Tek kutuplu dünya düzenine karşı BRICS+ yapılanması
Henüz net bir ekonomik ve siyasi programı bulunmayan BRICS+ yapılanması ABD merkezli tek kutuplu dünya düzenine karşı giderek bir cazibe merkezi olma potansiyeline sahiptir. BRICS+ bünyesindeki ülkelerin toplam nüfusu yaklaşık dünya nüfusunun yüzde 50’ne denk gelmektedir. Batı kapitalizmine güçlü bir alternatif olmaya aday görünen BRICS+ ülkelerinin (Brezilya, Rusya, Hindistan, Çin, Güney Afrika Cumhuriyeti, İran İslam Cumhuriyeti, Mısır, Etiyopya, Birleşik Aap Emirlikleri) bulundukları bölgelerde önemli nüfuz potansiyeline sahip oldukları bilinmektedir. Ayrıca Azerbaycan’ın da BRICS’e katılmak için resmi başvuru yapması ve BRICS+ ülkeleri tarafından olumlu karşılanması önemli bir gelişme olarak değerlendirilmektedir. Sahip olduğu doğalgaz ve petrol kaynaklarına ve stratejik önemi bağlamında istikrarlı bir ülke olduğuna göre, Azerbaycan’ın BRICS+ yapılanmasına önemli katkı sağlayacağı öngörülmektedir. Aynı zamanda Türkiye’nin de birliğe üye olması BRICS+ ülkelerinin daha da güçlenmesini ve Batı’ya açılmasını sağlayacaktır.

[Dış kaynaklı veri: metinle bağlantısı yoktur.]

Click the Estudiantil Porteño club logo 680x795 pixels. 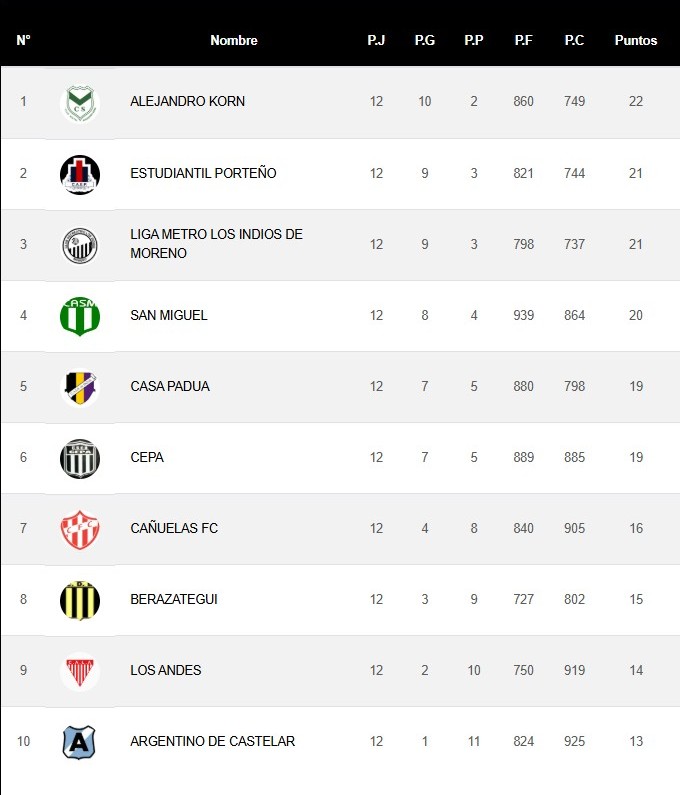pos(80,174)

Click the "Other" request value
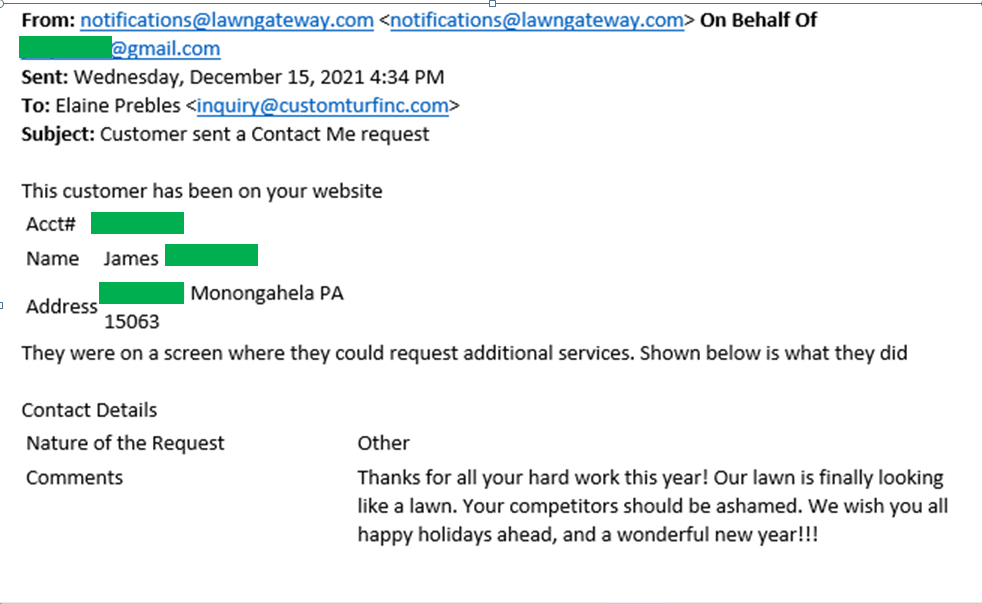(384, 443)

İlerleyen yıllarda bilhassa Çin’in teknoloji alanında ABD’ye rakip olması ve artan ekonomik gücü ABD’nin bencil politikalarını değiştirmesine neden olabilir. Eğer BRICS+ ülkeleri gümrük birliği kurabilseler, ortak pazar oluşturabilseler ve ortak bir para birimi kabul edebilseler, birkaç sene sonra küresel ekonomide oyunun kurallarını değiştirmiş olacaklardır. BRICS+ ülkeleri jeopolitik, jeoekonomik ve jeostratejik etkileriyle ABD hegemonyasına karşı çıkma potansiyeline sahiptir. Tek kutuplu dünya düzenine dünya toplumunun tahammülü olmadığına göre, sancılı da olsa çok kutuplu dünya düzeninin ortaya çıkması kaçınılmazdır.